Volume 4, Issue 4, 2007, pp. 2943–3012
DOI: 10.4171/OWR/2007/50

Published online: 2008-09-30

Reassessing the Paradigms of Statistical Model-Building

Ursula Gather[1], Peter G. Hall and Hans Rudolf Künsch[2]

(1) Universität Dortmund, Germany
(2) University of Zürich, Switzerland

The development of statistics during the last century has involved largely disjoint paradigms. Sometimes these have been complementary, for example in the case of Bayesian and frequentist methodologies. In other instances they have been overlapping, e.g.~model-selection methods such as minimum description length methods and Akaike's information criterion; or evolutionary, e.g.~ parametric, semiparametric and nonparametric approaches; or developed along similar lines, e.g.~parametric and nonparametric approaches to likelihood; or related in other ways, e.g.~dimension-reduction methods and techniques for analysing high-dimensional data. The mathematical theory behind these techniques is especially complex and difficult. One example is the understanding and harnessing of the geometry of likelihood, which is still a major task for theoretical statisticians.

Finding a statistical model may include graphical representation of the data, calculation of relevant statistics, checking of putative models against the data, and assessment of possible outliers or serial correlations. In other cases, such as in nonparametric regression, the family of models is so large that a major aspect of the problem is choosing a particular model from a very large class, for example in the context of sparsity.

It is often only at the final stage of model specification that such formalised strategies are employed. Examples include Akaike's information criterion (AIC), Bayes information criterion (BIC), minimum description length and stochastic complexity (MDL) and cross-validation.

When statistical model selection is framed in a mathematical setting, it often arises as an optimisation problem, and has many points of contact with applied mathematics. The constraints, and hence the objective function, are determined by the paradigm. In this context the type of topology (strong or weak), the methods for computation and other mathematical issues play major roles. Statisticians are forced to apply and also to develop mathematical theory in order to find the techniques and concepts they need to understand the complex, real-world problems that motivate advances in their subject.

In the past the paradigms of statistical model building were developed separately. In the future, multiple paradigms will have to be used simultaneously. Indeed, many frontier problems in statistics today already involve several different concepts simultaneously. For example, techniques for analysing complex, high-dimensional data sets often use methods for complexity measurement, dimension reduction and classification. The demand for multiple paradigms in statistical model building was a major motivator of the workshop.

Thus, the workshop drew together statisticians working on the development and application of statistical model building, with the aim of critiquing different approaches, assessing their usefulness, developing new techniques, and mapping future directions for research.

The workshop was well attended, with 45 participants from all over the world, among them many young researchers.
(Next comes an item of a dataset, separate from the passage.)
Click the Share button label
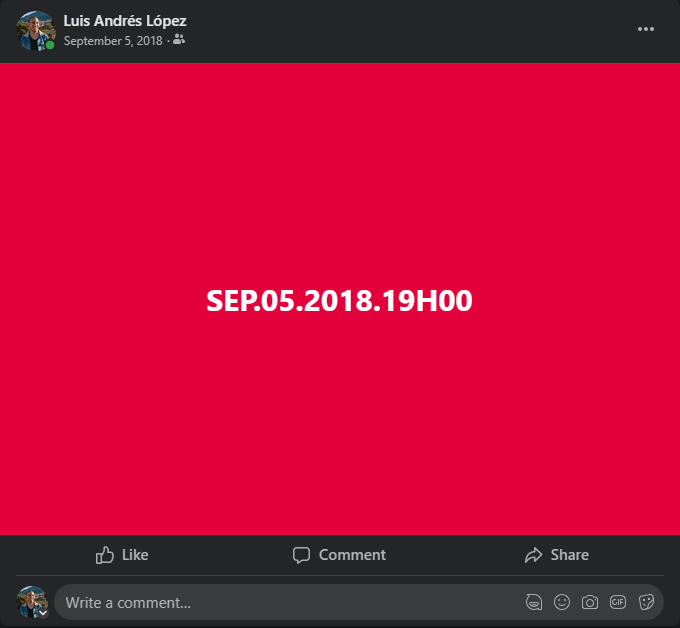The image size is (680, 628). click(x=569, y=555)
We were able to bring together experts from different fields of statistics: Bayesian methods, machine learning, likelihood theory, minimum description length and others.
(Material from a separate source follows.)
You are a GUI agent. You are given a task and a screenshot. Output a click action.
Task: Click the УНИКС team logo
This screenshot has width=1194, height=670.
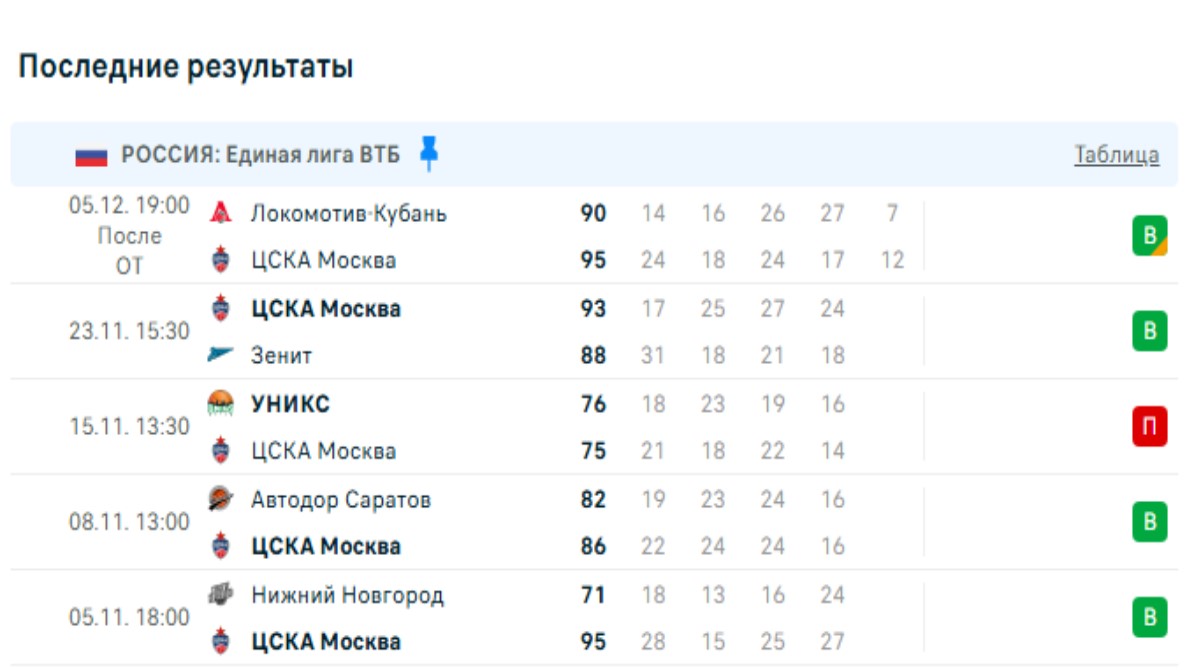tap(221, 404)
Each morning, especially towards the beginning of the workshop, somewhat longer lectures were presented by senior researchers. The opening lecture was given by L. D. Brown, followed by other review-type presentations during the first three days for example by A.P. Dawid, S. Fienberg, R. Beran, R. Shibata, J. Rissanen, P. L. Davies and A.B. Tsybakov.

These lectures gave rise to a lively floor discussion on Wednesday evening, on the very meaning of statistical paradigms and on the new tasks for statistics in finding methods extracting important information from data. Particular attention was focused on challenging statistical problems emerging from new research areas, arising for example in the life sciences, physics, the social sciences, etc.

To characterise better these new challenges, which are often associated with new data structures, talks of more applied type were presented during the last two days, for example by G. Winkler, R. Carroll, A. Welsh, J. Ramsay and P. Hall. These yielded further discussion, and also new research cooperations among the participants.